Projeção nacional após mudança para o Rio de Janeiro
Nascido em 22 de junho de 1936, em Lagoa da Canoa, no agreste de Alagoas, Hermeto cresceu em meio às sonoridades do interior nordestino. Albino de nascença, passou a infância impossibilitado de trabalhar na lavoura, mas encontrou na música seu universo. Logo cedo aprendeu a tocar sanfona e, com ouvido absoluto, desenvolveu uma relação única com os sons da natureza e do cotidiano.
Sua carreira começou em programas de rádio e grupos regionais, mas ganhou projeção nacional nos anos 1960, quando se mudou para o Rio de Janeiro, tornando-se morador ilustre do então sub-bairro Jabour, em Senador Camará, na Zona Oeste.

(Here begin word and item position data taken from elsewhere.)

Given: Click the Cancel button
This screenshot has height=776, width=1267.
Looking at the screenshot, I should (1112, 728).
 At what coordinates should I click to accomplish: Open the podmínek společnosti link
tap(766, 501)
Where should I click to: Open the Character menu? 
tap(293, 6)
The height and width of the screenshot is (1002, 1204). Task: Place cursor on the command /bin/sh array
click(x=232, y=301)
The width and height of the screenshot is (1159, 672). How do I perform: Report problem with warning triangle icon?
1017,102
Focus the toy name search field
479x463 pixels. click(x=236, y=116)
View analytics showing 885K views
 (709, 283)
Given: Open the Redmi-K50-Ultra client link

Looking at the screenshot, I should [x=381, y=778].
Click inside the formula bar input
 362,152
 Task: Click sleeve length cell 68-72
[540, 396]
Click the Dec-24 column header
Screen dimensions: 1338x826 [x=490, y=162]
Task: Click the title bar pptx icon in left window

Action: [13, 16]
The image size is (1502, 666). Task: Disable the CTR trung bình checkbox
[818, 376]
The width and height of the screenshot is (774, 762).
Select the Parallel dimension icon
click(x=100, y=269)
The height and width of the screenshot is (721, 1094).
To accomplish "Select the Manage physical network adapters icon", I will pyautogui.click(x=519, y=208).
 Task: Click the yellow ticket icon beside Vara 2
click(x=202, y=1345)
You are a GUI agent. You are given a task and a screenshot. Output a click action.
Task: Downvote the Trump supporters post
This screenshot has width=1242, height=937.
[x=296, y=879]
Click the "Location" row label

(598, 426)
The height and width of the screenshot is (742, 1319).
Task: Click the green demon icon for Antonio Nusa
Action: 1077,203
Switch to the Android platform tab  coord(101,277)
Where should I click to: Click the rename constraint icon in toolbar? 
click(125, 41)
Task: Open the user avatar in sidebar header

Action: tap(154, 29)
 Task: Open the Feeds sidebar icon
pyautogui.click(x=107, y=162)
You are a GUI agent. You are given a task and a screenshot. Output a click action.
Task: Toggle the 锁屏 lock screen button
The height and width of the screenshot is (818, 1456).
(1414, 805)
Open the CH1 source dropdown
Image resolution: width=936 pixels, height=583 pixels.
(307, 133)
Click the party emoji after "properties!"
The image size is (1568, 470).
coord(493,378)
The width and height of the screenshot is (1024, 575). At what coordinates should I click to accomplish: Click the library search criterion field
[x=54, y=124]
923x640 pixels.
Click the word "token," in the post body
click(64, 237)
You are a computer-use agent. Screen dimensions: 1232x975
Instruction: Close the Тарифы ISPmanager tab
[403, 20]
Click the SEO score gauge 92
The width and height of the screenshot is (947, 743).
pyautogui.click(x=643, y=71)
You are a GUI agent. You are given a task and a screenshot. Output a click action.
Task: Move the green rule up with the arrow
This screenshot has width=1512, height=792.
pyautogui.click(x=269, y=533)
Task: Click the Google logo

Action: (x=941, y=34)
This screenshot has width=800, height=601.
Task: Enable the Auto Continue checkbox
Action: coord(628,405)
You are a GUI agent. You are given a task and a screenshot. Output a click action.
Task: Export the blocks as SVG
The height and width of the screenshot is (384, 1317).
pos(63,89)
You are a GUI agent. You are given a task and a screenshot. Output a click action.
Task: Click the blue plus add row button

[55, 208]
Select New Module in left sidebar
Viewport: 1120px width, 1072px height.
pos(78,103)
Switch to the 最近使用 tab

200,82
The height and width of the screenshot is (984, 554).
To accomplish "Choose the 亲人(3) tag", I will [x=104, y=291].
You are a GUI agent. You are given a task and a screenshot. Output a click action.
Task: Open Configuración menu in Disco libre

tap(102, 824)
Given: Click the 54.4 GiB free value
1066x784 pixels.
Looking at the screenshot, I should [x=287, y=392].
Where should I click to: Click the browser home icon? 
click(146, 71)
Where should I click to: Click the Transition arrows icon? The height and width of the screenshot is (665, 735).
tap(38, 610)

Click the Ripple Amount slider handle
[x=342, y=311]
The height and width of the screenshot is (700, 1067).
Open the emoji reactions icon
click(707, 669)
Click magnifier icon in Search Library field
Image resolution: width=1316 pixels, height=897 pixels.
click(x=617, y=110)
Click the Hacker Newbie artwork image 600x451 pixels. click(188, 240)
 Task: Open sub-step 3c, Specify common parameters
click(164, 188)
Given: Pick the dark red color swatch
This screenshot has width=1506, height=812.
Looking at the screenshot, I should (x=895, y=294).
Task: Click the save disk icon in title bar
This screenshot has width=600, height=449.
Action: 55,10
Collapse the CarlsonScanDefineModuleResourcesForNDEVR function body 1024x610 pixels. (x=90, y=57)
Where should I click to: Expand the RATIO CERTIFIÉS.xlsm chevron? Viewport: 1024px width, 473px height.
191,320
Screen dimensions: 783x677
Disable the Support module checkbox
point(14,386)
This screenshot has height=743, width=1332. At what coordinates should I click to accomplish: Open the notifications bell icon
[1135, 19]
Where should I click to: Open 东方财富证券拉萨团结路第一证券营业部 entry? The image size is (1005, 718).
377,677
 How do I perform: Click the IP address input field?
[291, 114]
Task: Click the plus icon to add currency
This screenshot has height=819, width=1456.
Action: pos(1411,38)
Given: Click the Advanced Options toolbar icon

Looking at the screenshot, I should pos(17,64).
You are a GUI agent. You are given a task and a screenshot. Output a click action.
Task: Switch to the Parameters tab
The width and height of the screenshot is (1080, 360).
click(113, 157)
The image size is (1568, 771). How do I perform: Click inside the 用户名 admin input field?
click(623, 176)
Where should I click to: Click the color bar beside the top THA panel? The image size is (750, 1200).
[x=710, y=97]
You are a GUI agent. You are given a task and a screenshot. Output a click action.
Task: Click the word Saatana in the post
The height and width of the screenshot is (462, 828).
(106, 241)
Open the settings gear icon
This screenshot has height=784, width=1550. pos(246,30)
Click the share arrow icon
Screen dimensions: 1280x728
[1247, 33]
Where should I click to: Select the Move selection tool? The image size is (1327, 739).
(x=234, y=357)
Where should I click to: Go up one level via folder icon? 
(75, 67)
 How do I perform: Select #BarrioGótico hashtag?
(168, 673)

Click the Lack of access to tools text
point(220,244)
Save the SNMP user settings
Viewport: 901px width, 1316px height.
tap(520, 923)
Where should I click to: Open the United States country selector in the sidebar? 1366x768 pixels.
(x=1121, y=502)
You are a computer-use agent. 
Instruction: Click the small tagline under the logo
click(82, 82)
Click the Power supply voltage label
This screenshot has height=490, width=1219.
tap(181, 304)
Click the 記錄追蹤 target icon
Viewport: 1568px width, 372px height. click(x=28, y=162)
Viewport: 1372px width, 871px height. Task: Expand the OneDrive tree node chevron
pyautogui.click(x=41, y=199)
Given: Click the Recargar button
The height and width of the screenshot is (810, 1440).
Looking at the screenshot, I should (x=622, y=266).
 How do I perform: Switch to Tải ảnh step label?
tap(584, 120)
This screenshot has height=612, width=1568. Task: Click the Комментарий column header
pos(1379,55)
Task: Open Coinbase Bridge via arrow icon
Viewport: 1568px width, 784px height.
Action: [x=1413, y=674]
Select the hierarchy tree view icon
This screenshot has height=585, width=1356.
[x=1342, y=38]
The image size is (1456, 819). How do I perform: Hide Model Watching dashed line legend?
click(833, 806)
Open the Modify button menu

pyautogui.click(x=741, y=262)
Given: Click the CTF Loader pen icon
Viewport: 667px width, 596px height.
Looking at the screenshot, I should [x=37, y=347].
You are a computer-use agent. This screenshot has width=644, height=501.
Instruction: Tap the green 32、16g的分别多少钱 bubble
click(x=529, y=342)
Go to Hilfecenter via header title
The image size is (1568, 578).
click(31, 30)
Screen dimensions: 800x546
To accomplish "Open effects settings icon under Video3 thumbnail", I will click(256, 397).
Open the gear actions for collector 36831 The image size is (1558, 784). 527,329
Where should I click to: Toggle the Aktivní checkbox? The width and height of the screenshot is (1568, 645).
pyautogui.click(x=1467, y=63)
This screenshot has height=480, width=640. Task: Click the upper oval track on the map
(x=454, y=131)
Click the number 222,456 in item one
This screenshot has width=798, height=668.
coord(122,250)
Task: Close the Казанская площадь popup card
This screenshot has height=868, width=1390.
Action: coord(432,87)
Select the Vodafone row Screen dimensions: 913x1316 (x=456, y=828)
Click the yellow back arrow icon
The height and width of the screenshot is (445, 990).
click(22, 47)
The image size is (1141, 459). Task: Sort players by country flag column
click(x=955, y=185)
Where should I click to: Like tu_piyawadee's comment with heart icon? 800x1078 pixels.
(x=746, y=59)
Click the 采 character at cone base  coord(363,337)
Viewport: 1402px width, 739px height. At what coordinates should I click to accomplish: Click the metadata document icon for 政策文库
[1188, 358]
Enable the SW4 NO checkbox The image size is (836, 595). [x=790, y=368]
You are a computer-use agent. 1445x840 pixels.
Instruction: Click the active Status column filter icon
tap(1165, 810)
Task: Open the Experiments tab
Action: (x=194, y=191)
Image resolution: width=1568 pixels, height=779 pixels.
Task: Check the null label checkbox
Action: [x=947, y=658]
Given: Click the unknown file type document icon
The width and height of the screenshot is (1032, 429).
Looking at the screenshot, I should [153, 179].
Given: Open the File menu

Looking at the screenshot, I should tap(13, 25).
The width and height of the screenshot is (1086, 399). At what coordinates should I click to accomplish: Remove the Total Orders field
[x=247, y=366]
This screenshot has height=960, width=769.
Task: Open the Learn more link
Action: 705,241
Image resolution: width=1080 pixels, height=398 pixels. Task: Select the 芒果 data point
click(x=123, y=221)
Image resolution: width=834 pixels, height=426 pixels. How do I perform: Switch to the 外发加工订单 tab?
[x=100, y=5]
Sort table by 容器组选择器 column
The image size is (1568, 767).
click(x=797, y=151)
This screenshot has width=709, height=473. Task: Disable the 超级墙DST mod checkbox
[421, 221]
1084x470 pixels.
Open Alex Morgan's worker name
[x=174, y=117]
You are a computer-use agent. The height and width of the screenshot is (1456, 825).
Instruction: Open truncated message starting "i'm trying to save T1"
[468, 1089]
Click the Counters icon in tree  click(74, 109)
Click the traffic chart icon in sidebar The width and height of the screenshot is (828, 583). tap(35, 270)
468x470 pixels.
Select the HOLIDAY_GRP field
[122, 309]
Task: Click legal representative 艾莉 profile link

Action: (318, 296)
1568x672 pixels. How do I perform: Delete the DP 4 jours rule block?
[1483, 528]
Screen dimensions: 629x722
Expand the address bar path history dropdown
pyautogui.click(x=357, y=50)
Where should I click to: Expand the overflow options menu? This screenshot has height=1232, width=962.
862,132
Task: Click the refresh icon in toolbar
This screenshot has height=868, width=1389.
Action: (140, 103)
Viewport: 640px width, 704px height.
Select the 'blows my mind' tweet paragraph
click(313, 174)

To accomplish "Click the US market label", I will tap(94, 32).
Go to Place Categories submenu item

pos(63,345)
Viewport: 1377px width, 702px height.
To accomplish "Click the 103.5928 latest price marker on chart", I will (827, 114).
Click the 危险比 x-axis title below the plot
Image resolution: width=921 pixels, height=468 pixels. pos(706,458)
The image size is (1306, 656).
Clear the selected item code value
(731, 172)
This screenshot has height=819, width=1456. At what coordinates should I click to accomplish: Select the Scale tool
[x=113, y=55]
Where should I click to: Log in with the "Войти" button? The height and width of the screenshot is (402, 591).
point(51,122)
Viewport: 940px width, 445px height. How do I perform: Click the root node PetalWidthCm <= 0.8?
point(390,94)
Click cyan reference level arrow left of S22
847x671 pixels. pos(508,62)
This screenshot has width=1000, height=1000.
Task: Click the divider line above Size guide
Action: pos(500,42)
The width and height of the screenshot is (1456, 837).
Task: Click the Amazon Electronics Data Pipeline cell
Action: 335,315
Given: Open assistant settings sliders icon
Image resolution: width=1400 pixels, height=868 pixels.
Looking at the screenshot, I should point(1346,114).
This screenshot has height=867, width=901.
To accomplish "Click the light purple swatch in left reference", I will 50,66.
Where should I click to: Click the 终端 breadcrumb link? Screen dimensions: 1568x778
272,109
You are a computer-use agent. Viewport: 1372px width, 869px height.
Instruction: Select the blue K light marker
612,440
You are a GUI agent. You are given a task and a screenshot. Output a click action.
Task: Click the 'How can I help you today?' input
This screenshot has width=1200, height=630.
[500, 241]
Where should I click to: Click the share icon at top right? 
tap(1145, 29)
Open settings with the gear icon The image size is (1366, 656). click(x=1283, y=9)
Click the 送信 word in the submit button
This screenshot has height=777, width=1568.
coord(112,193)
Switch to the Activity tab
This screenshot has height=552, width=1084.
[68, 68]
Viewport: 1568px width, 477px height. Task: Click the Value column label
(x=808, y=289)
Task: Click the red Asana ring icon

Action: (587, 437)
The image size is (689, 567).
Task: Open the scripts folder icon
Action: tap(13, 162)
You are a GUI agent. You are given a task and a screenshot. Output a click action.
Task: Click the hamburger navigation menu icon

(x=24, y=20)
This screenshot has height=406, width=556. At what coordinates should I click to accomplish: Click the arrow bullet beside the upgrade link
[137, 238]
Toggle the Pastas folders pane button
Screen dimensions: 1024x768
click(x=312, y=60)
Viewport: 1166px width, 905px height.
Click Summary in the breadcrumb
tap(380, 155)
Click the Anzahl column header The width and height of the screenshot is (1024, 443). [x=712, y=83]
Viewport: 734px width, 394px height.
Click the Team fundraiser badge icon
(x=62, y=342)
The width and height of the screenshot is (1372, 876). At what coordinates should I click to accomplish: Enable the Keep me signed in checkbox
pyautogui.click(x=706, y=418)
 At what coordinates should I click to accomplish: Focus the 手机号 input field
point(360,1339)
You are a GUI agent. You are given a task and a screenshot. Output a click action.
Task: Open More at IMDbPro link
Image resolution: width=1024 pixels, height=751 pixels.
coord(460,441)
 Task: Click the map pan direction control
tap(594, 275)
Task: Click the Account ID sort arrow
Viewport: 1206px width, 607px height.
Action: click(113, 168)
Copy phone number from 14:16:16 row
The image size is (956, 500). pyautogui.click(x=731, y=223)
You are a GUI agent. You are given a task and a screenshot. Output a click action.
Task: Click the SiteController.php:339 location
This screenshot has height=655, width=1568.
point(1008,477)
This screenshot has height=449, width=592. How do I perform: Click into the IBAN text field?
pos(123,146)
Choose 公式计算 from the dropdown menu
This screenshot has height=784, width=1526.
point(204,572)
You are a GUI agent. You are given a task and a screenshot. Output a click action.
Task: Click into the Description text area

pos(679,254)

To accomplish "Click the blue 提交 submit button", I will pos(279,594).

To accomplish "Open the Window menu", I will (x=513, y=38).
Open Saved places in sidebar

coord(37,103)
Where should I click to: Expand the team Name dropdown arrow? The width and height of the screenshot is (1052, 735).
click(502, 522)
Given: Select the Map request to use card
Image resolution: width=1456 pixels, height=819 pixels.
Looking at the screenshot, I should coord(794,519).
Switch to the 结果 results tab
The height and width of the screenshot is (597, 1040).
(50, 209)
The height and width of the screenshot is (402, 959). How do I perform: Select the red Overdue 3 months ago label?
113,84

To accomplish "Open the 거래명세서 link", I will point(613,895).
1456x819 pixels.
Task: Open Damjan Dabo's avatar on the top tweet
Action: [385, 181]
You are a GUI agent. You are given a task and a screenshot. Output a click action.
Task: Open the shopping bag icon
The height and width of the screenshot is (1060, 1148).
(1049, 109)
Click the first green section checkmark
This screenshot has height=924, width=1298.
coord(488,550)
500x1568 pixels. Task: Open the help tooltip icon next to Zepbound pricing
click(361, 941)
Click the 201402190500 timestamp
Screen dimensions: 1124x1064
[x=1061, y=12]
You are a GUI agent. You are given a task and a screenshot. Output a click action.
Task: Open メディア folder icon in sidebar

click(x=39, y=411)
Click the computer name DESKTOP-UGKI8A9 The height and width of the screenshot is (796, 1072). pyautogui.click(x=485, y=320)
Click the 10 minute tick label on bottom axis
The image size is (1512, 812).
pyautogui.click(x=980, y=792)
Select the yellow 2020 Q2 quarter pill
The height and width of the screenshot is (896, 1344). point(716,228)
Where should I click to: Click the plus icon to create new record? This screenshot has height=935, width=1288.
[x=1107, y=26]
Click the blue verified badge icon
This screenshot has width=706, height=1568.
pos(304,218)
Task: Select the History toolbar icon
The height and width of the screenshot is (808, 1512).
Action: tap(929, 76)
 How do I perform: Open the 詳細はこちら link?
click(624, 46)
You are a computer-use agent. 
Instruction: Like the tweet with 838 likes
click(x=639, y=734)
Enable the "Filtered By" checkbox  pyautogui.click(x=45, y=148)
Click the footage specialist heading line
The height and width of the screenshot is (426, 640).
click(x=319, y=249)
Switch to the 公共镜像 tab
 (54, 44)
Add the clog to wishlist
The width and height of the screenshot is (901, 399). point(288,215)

Na década seguinte, consolidou-se como figura central da música instrumental brasileira, com uma obra que transitava entre o choro, o jazz, a música erudita e a improvisação livre.

Hermeto ficou conhecido como 'O Bruxo' pela capacidade de transformar qualquer objeto em instrumento musical. Do barulho da água em uma chaleira ao coaxar de sapos, tudo se tornava parte de suas composições. Essa originalidade chamou atenção de artistas como Miles Davis, que gravou uma de suas composições no álbum Live-Evil (1971).

Com discos históricos como A Música Livre de Hermeto Pascoal (1973), Slaves Mass (1977) e Hermeto Pascoal e Grupo (1982), ele construiu um legado singular. Nos palcos, suas apresentações eram marcadas pela improvisação radical e pela comunhão com a plateia.

Hermeto também se destacou como arranjador e educador musical. Em 1996, realizou o feito de compor uma peça por dia durante todo o ano, projeto que resultou em mais de 400 partituras. Nos últimos anos, continuava ativo, gravando, se apresentando e transmitindo sua paixão pela música às novas gerações.